• **ACTIVITY**:
Whenever the word "Open" turns up in a line below, that line should be copied.

[Pixel coordinate grounding data]
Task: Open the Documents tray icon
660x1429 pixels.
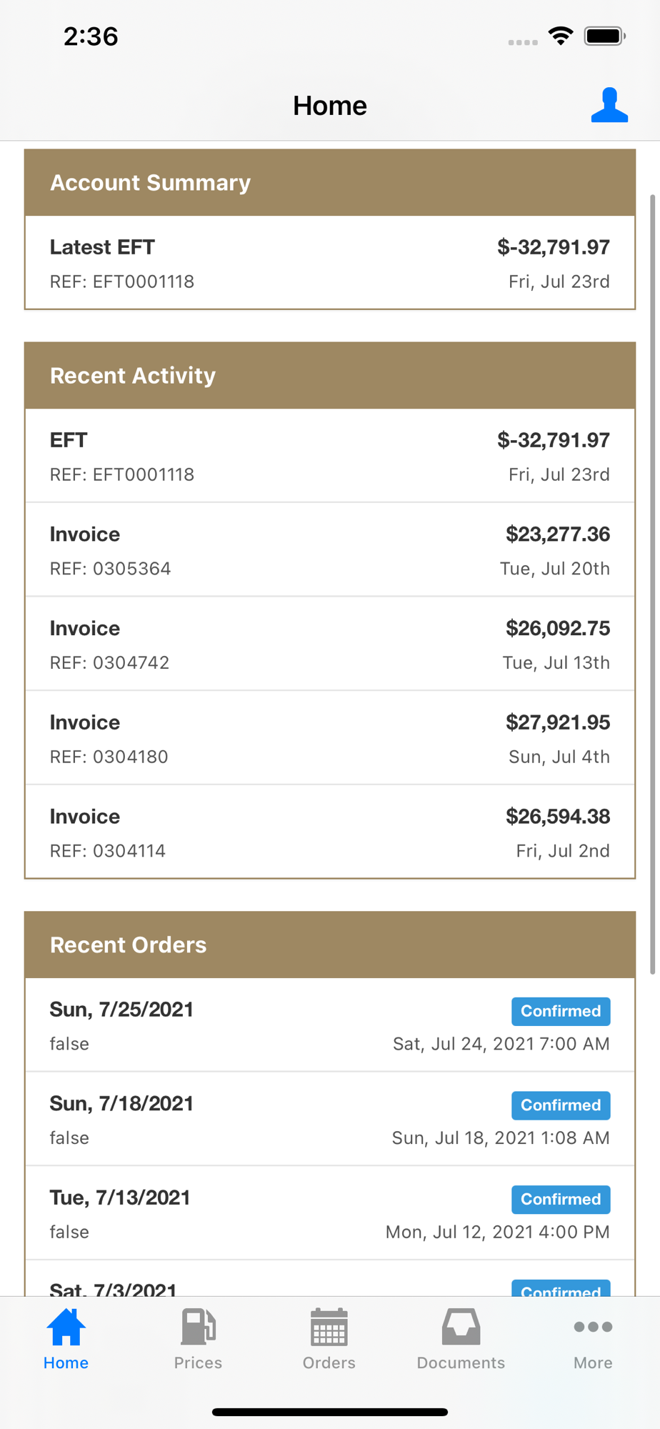Action: pyautogui.click(x=461, y=1328)

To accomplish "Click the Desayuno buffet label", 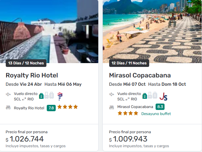I will (156, 114).
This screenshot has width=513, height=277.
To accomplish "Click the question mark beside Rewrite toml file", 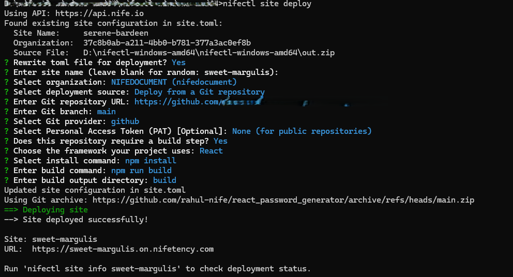I will 6,63.
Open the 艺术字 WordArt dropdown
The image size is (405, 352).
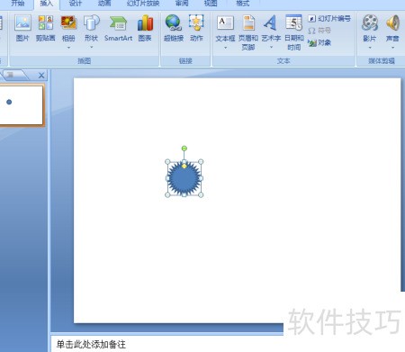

• **EXPECTED OUTPUT**:
Task: Open the Documents tray icon
Open the 艺术字 WordArt dropdown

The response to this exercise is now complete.